[Extracted data entries]:
↓

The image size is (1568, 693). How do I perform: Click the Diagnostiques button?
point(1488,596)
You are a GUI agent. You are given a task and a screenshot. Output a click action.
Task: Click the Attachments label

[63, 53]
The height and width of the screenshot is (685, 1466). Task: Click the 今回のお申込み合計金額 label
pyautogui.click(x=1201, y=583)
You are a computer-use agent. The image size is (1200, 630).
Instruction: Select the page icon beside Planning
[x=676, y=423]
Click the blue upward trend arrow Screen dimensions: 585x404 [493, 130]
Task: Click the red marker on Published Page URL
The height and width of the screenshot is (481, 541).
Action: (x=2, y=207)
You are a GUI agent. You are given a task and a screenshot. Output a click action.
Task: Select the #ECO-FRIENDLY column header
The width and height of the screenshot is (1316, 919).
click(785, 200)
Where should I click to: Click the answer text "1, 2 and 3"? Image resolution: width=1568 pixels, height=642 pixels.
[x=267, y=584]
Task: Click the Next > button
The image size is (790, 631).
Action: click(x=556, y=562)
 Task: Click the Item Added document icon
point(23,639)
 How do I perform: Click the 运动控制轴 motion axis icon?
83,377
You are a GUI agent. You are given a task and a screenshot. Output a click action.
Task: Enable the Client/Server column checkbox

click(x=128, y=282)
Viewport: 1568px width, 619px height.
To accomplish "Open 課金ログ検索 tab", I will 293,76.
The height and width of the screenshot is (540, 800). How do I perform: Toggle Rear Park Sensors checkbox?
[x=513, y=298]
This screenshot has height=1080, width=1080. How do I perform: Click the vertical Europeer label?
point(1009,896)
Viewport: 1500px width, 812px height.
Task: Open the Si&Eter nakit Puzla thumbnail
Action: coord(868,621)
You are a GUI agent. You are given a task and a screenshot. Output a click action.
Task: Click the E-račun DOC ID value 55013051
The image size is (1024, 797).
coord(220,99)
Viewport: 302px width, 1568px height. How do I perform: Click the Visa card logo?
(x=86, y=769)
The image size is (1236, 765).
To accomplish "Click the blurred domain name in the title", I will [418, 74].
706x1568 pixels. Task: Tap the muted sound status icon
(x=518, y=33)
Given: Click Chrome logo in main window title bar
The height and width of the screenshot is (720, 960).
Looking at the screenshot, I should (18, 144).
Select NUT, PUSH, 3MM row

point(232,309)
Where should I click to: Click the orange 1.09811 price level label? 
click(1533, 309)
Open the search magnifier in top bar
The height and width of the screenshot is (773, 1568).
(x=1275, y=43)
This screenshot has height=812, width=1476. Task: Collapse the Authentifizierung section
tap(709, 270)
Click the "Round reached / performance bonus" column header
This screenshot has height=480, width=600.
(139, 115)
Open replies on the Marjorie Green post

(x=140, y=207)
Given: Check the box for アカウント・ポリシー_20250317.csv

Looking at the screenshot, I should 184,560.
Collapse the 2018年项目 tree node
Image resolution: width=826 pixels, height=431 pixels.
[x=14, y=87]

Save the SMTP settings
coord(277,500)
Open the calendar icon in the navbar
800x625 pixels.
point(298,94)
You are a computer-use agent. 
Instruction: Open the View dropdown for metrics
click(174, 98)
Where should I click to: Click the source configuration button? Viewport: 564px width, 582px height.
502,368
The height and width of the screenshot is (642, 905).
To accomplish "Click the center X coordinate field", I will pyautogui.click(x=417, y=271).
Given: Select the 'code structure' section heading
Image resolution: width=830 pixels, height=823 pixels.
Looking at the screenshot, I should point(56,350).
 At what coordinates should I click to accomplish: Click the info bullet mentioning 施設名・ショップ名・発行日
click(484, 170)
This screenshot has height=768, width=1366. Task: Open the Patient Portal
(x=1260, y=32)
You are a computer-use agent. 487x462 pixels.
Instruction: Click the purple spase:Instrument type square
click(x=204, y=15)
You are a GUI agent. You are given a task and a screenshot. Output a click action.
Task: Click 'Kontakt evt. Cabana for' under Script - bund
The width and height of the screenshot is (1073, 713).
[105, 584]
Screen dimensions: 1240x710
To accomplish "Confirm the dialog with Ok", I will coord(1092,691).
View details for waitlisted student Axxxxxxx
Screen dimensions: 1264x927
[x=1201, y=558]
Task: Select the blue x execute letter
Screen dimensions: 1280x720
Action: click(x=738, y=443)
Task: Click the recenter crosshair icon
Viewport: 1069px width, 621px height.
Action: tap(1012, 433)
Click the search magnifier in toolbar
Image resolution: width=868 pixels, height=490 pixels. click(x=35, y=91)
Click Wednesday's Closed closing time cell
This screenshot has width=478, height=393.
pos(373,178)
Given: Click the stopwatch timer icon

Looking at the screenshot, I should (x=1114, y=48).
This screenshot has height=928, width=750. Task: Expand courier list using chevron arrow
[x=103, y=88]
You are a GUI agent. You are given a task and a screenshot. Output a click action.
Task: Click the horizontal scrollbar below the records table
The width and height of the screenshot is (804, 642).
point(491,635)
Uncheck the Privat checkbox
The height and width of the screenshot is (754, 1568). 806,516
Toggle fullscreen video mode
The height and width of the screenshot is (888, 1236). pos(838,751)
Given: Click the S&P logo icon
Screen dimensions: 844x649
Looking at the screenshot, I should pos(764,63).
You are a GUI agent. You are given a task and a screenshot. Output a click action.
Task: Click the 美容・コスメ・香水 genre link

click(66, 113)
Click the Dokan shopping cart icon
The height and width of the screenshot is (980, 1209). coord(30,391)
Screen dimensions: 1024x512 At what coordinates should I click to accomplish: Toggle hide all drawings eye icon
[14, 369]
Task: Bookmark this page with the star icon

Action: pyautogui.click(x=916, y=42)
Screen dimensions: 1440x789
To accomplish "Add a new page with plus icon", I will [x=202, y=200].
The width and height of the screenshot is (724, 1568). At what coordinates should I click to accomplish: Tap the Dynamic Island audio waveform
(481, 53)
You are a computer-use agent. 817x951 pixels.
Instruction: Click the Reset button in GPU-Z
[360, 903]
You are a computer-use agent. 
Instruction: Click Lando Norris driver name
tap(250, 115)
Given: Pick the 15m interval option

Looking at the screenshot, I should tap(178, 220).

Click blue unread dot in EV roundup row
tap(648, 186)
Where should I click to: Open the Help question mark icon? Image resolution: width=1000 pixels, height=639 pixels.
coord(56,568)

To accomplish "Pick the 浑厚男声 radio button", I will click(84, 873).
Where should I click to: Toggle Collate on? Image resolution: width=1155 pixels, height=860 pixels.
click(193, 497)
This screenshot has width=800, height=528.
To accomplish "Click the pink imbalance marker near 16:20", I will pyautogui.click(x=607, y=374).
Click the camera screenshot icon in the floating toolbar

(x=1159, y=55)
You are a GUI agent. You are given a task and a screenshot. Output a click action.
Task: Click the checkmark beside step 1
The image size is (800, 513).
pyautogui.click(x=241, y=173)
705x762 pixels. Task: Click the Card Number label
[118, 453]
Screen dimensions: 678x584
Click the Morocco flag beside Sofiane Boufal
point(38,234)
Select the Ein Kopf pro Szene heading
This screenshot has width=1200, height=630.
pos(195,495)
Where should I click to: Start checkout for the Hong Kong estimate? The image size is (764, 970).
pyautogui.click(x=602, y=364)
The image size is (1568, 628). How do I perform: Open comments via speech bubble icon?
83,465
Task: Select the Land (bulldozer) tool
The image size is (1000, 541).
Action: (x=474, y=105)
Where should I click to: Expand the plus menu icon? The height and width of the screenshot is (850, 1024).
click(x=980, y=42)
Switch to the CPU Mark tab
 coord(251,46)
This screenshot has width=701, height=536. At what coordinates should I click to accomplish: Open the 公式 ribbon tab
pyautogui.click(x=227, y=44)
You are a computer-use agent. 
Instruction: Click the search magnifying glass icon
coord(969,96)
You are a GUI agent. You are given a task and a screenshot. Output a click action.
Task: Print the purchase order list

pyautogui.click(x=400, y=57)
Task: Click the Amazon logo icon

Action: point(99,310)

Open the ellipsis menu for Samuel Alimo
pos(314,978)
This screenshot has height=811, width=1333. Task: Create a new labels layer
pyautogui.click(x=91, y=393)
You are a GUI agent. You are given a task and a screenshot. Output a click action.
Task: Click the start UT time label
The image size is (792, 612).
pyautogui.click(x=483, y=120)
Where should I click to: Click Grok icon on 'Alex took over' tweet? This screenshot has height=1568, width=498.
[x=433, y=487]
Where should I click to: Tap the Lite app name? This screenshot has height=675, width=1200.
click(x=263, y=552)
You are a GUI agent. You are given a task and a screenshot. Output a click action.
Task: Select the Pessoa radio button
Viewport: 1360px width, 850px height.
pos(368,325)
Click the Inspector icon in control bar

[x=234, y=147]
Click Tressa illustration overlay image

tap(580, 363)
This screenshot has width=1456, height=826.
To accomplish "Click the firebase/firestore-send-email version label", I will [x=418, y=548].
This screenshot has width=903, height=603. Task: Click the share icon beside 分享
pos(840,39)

↑

[Instructions for the task]:
Give the number of lines in the entries above that contain the string "title", and nothing more.

[Answer box]:
2